Dr Sherley writes: "The standard upon which the HFEA can license human embryo research is quite disingenuous. The HFEA proceedings for these license applications paraphrase the statute that gives the HFEA its licensing authority: as requiring only that the research 'appear to be either necessary or desirable' for the purposes: 2.2.a to increase knowledge about the development of embryos 2.2.b to increase knowledge about serious disease 2.2.c to enable any such knowledge to be applied in developing treatments for serious disease

"'Necessary' can be satisfactorily defined for the purpose of critical and objective evaluation. On the other hand, defining 'desirable' is preposterous. This standard is certainly too subjective for credible application. Yet, it is given equal weight to the 'necessary' standard, because currently meeting either is a sufficient basis for the HFEA to award a license. Certainly, at its very core, this HFEA licensing standard is a mean joke against UK citizens who respect innocent human lives and seek to protect them.

"The 'desirable' standard should be rescinded, because it lacks exactness and is easily abused. Thereafter, the 'necessary' standard requires a reckoning, too. If purposes 2.2.a-2.2.c cannot be accomplished without a given type of research, then that research can appropriately be deemed 'necessary'. Human-animal cloning research does not meet this standard. In a invalid attempt to justify their decision, the HFEA proceedings emphasized the idle promises of cloned human embryo research and completely excluded any assessment of the very real pitfalls of human-animal cloning experiments.

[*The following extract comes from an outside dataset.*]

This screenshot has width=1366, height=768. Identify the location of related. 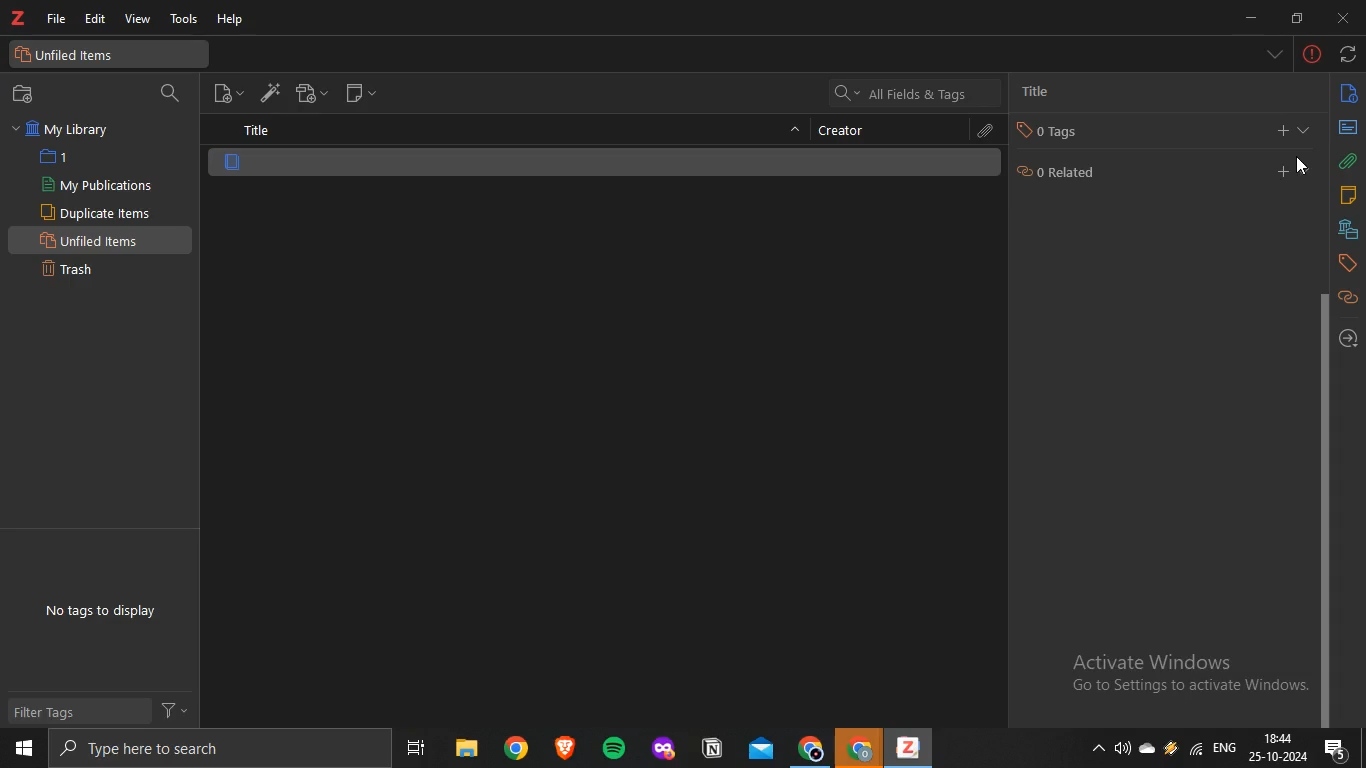
(1350, 296).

"Putting the human genetic material into animal eggs is certainly not necessary per se to increase knowledge about serious disease. Even suggesting that these experiments will somehow lead to improvements in making cloned human embryonic stem cells with human eggs is unsupportable on scientific grounds. Because of the biological aberrations and incompatibilities of inter-species mixing, human-animal embryo research will produce many misleading artifacts that have nothing to do with human development or human disease. For example, it is well known that when mature human cells are fused with mature rodent cells, the viable hybrid cells spit out most of the human chromosomes. Inter-species cloning experiments will add little or nothing to ongoing experimentation in uncontested animal-animal embryo cloning research (e.g., cloning of mouse embryonic stem cells), which has provided many insights into human development and human disease. In fact the current advances in induced pluripotent stem cells (iPS cells) are due to research with mouse embryonic stem cells, not human ones. The HFEA position on inter-species cloning also ignores countless examples of non-stem cell research and adult stem cell research that continue to increase knowledge about serious disease.

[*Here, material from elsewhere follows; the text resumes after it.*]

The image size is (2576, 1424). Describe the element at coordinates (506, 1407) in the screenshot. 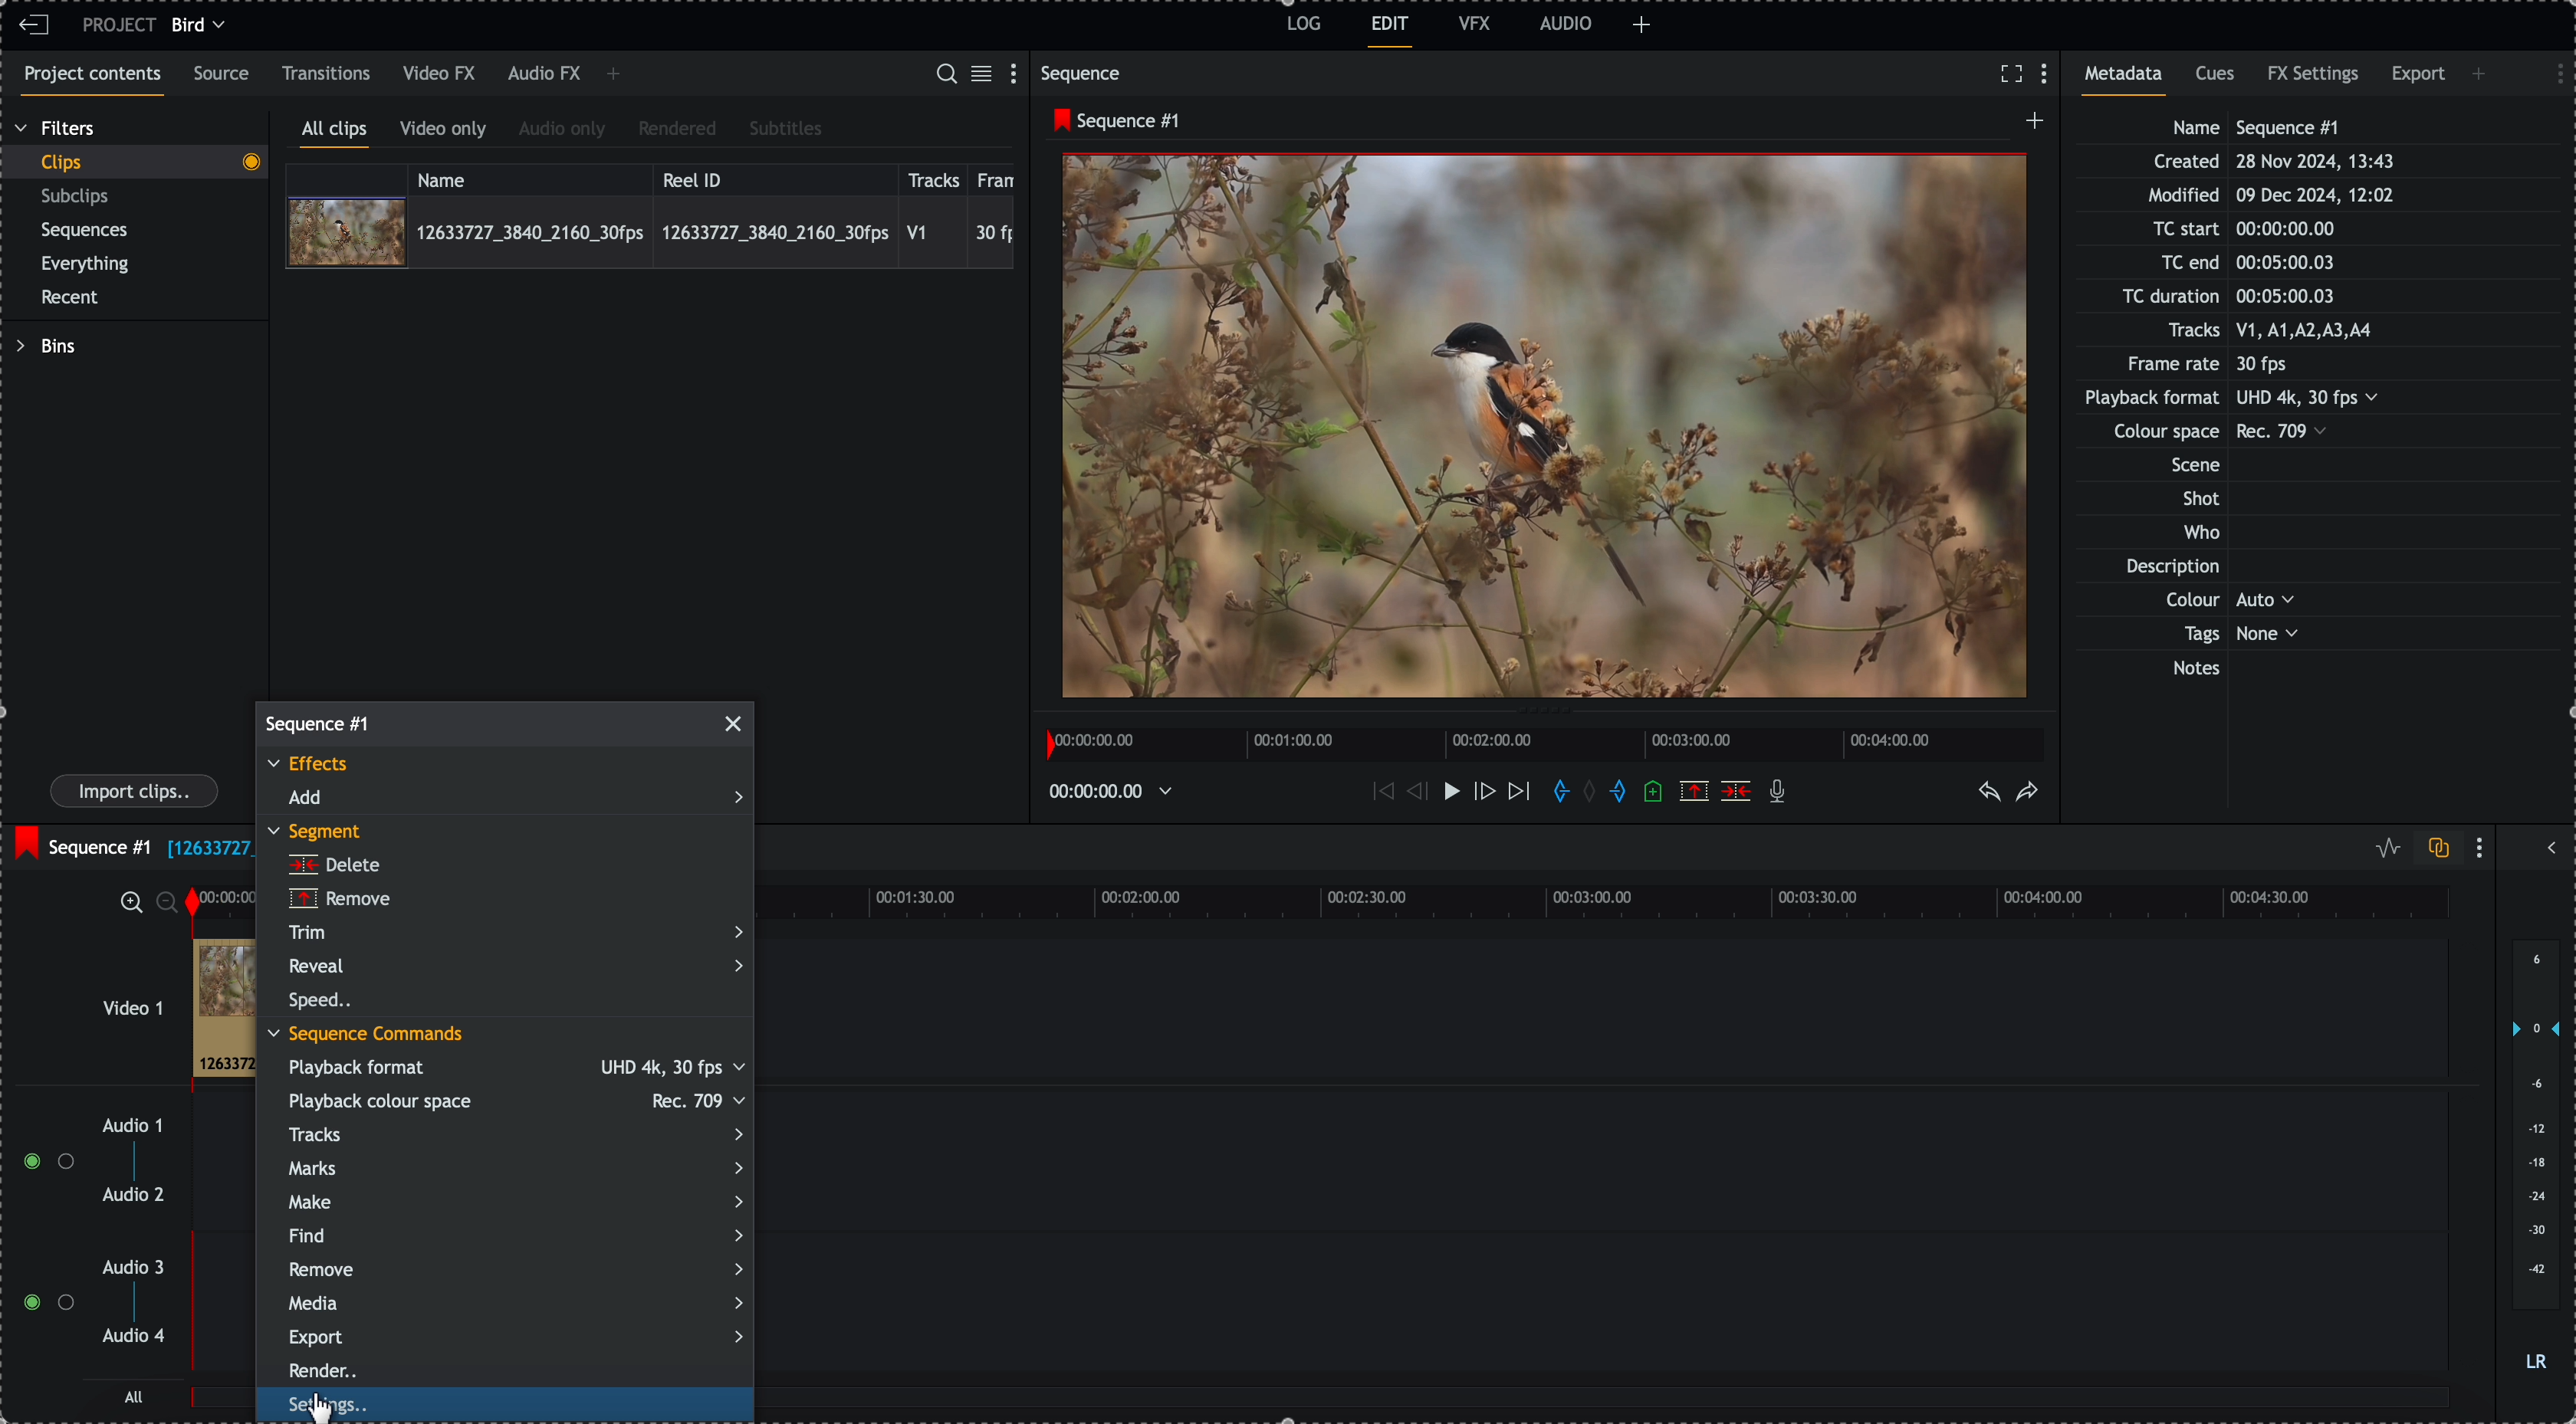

"So, it is truly a wonder that the petitioning knowledgeable scientists actually want to undertake this unsound research. What is really motivating them? Perhaps, the answer lies in the following statement found in the public transcript of the HFEA evaluation proceedings (November 28, 2007) for the license application of Dr. Stephen Minger of the Stem Cell Biology Laboratory, Wolfson Centre for Age-Related Diseases, Kings College London: '[Dr. Minger] acknowledges that further equipment and staff will be needed pending approval of the application and subsequent funding decisions.' So, here it is again, just in a different guise: Innocent human lives created and destroyed for the benefit of others, but this time for others who have few redeeming qualities, if indeed any at all."